Baroque aesthetics are a major driver to her work: movement, expansion, tumult, ostentation, super-emotion, drama and tension. Her introspective universe often draws comparisons to artists like Björk or Fever Ray while her epic, soaring string sections are reminiscent of post-rock and neo-folk bands like Sigur Ros or Woodkid. The arrangements also feature rough drumkits and nasty sub-bass unveiling a full allegiance to trap & rave culture. tallisker

On ‘Heliotrop’: “Most of the tracks were written in Glasgow, Summer 2015, while listening to a lot of classical Music, mainly Baroque & Romantic-era masterpieces, plus techno and trap music! It was my purpose to explore these extreme genres, from the most traditional to the most recent forms of music to accelerate the genesis of something hybrid and awkward. Heliotrop is also a manifest.”

“My view as an artist is to reassert the fact that there’s no such thing as punk music opposed to noble/classical music. Punk aesthetics are noble and noble music has become punk. That’s what I want to express when I mix cellos with heavy techno-friendly kicks or when an epic brass ensemble embraces a rough trap beat. You can enjoy both a Victorian garden-party and an underground hardcore music party. I’m interested in all the forms; I boil them, I distill them and I make my own stuff. And I’m happy if it’s hard to classify.”

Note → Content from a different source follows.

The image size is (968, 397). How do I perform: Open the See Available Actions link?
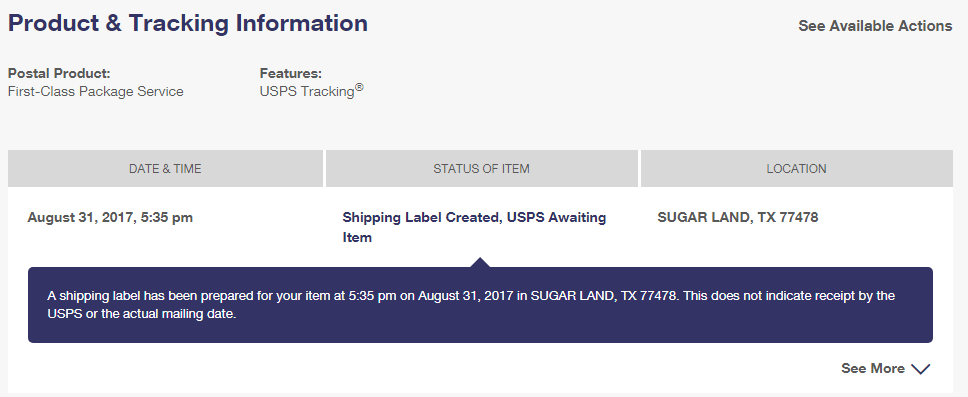coord(875,26)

“The artwork reveals this hybridity too. I’m wearing a costume that stands for tradition -religious, aristocratic, sacred. But this costume has been distorted and alienated thanks to contemporary, forward-thinking devices and tricks – Photoshop or other software. So in the end it looks like a ghostly, electronic silhouette full of mystery. You couldn’t say whether the portrait comes from the Tsardom of Russia or from a spaceship. It pictures how you can turn heritage into innovation, and vice versa.”